Il conferimento, nei giorni scorsi, della laurea honoris causa in Medicina e chirurgia a mons. Francesco Savino, vescovo di Cassano all’Ionio, da parte del prof. Antonio Felice Uricchio, rettore dell’Università di Bari, con laudatio del prof. Antonio Moschetta, non è stato certo il riconoscimento di una singolare perizia nelle discipline medico-chirurgiche. Rappresenta, soprattutto, una sorta di riconoscimento alla sua capacità di attenzione verso la persona malata che ha maggiormente bisogno di cura, si tratti del malato di Aids o del malato terminale.

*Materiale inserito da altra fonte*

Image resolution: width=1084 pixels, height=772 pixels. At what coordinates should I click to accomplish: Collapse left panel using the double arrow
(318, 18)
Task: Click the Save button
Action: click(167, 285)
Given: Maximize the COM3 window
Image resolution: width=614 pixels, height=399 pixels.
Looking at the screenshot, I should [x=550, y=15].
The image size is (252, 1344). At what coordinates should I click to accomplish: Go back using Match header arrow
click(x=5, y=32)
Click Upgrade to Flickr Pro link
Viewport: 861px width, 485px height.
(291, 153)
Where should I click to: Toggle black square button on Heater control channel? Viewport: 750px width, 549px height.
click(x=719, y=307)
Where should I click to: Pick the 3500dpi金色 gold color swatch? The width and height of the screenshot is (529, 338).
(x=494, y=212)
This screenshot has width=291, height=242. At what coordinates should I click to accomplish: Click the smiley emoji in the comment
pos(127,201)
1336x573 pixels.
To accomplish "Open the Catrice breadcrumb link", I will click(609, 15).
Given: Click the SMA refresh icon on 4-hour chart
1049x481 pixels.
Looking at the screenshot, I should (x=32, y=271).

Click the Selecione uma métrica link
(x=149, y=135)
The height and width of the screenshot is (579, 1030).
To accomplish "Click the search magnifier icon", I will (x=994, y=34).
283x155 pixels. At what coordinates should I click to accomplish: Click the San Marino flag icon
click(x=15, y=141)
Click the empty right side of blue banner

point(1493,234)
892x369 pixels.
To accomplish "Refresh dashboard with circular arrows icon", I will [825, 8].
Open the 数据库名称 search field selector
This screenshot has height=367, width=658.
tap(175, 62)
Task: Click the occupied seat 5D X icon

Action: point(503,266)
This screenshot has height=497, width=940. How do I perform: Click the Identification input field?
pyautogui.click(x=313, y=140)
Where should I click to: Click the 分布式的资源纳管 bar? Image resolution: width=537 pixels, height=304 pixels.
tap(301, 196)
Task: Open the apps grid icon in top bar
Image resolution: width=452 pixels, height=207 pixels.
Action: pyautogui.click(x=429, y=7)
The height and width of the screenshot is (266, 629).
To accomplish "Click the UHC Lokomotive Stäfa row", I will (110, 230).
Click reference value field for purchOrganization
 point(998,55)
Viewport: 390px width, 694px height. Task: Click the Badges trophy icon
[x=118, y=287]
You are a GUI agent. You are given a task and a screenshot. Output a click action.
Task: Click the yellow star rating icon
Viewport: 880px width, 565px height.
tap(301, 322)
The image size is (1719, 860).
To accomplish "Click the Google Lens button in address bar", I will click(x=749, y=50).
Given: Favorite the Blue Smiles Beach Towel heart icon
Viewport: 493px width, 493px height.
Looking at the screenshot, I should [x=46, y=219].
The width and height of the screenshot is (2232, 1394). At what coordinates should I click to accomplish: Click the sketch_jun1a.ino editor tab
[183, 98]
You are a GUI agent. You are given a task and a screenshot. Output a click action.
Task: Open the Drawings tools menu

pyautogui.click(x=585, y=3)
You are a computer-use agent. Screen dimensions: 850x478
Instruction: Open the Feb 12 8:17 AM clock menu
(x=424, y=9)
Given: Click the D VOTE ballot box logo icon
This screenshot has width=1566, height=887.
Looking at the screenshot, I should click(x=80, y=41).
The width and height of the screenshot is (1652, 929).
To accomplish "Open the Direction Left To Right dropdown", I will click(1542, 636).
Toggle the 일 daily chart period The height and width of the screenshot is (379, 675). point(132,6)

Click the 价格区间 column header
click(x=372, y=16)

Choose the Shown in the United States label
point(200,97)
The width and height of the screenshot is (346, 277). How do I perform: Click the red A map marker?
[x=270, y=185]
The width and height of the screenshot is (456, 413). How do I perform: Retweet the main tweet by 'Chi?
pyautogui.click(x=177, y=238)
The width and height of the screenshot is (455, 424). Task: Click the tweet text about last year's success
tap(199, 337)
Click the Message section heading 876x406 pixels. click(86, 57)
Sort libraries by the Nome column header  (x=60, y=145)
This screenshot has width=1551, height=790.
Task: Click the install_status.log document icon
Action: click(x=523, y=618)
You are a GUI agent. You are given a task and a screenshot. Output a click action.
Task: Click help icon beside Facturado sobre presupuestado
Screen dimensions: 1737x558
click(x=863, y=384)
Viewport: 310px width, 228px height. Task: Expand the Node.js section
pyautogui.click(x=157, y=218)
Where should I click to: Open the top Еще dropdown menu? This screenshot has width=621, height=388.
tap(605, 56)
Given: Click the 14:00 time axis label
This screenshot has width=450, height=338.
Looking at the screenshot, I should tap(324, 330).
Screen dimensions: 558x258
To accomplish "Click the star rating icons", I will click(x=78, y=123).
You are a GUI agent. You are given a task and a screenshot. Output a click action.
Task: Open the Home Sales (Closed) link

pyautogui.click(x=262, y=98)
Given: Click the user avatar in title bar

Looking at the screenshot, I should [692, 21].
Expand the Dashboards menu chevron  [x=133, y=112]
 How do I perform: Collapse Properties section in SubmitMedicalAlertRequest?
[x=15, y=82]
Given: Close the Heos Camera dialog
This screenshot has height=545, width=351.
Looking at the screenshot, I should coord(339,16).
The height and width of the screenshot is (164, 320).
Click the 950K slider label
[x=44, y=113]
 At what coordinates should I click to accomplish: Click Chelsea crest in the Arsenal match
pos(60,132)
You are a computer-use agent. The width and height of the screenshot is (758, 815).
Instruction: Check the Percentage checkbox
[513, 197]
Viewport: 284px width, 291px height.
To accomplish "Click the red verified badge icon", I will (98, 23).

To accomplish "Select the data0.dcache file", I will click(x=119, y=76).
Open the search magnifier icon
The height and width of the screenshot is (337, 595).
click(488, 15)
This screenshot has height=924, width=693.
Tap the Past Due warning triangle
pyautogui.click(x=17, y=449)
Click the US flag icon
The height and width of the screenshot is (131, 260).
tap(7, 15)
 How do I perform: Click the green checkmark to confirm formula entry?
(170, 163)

Un’attenzione che si è concretizzata con la realizzazione a Bitonto, dove don Ciccio è stato per 26 anni rettore della basilica pontificia dei Santi Medici e presidente dell’omonima fondazione, di una casa alloggio per sieropositivi e una casa per le cure palliative per pazienti oncologici, l’hospice Aurelio Marena; case per prendersi responsabilmente carico della vita e non solo della malattia dell’altro, case capaci di mettere al centro la persona del malato o del sofferente, specie nelle sue situazioni estreme, giacché la sofferenza non è mai solo una questione fisica, ma richiede incessantemente un supplemento di umanità.

Questa attenzione di don Ciccio è stata costante, direi pure caparbia, ed ha avuto l’indubbio merito di sollecitare il bisogno di un umanesimo che oggi appare sempre più privato dei suoi valori. Per sant’Agostino è attento chi è consapevolmente presente davanti a ciò che vive, fermandosi su di esso e spendendosi per esso. Così si esprime il vescovo di Ippona: “Nullo modo enim sunt onerosi labores amantium, sed etiam ipsi delectant. Nam in eo quod amatur, aut non laboratur, aut et labor amatur” (quando uno ama, le fatiche non sono in alcun modo pesanti, anzi recano soddisfazione. Per il resto quando si ama, non si si fatica, o, se si fatica, questa stessa fatica è amata).
A don Ciccio non si possono non riconoscere la premura, la dedizione, l’impegno profusi nel realizzare le diverse attività sociosanitarie, finalizzate a creare luoghi di sollievo. Questa attenzione si è fatta in lui abito mentale, su cui ha innestato l’idea della solidarietà come vincolo sociale, come fattore di costruzione e di coesione della società. Con coraggio e piena consapevolezza ha più volte sostenuto che il livello qualitativo di una società è dato dal grado di unità, dal potenziale di solidità e di solidarietà sviluppato.

In fondo è stata l’espressione della solidarietà descritta e proposta dalla Sollicitudo rei socialis di papa Giovanni Paolo II: “La solidarietà non è un sentimento di vaga compassione o di superficiale intenerimento per i mali di tante persone vicine o lontane. Al contrario, è la determinazione ferma e perseverante di impegnarsi per il bene comune: ossia per il bene di tutti e di ciascuno, perché tutti siamo veramente responsabili di tutti”. In tal modo la solidarietà sollecita un’etica della responsabilità e l’etica della cura si fa ars medendi, ossia spinta a curare e a prendersi cura della persona, ad accompagnarla e a sostenerla, rispettandone diritti e dignità.
Il malato non è solo il portatore di una patologia; è soprattutto una persona con i suoi sentimenti, le sue conoscenze, la sua esperienza di malattia e i suoi vissuti. E il medico non può esimersi dall’aprirsi alla dimensione interpersonale, alla comunicazione attiva, alla considerazione del malato come persona con un proprio vissuto sociale, nel quale la malattia è solo un aspetto che ha intaccato la sua sfera fisica, familiare.
L’assegnazione di un titolo onorifico allora non può non avere soprattutto questo significato: riconoscere il primato dell’umano e la centralità della persona in uno all’inderogabile urgenza di allargare sempre più la conoscenza delle cure palliative nell’ottica dell’umana sofferenza sostenuta dall’etica dell’amore e dal principio della solidarietà.
“Abbiamo bisogno di una prospettiva che sottolinei il prendersi cura come anima della moralità, in un approccio che attribuisce un grande valore morale ai legami che nascono dall’affetto e dal soffrire insieme all’altro”, sono le parole di Warren Reich, autore della famosa Enciclopedia della bioetica.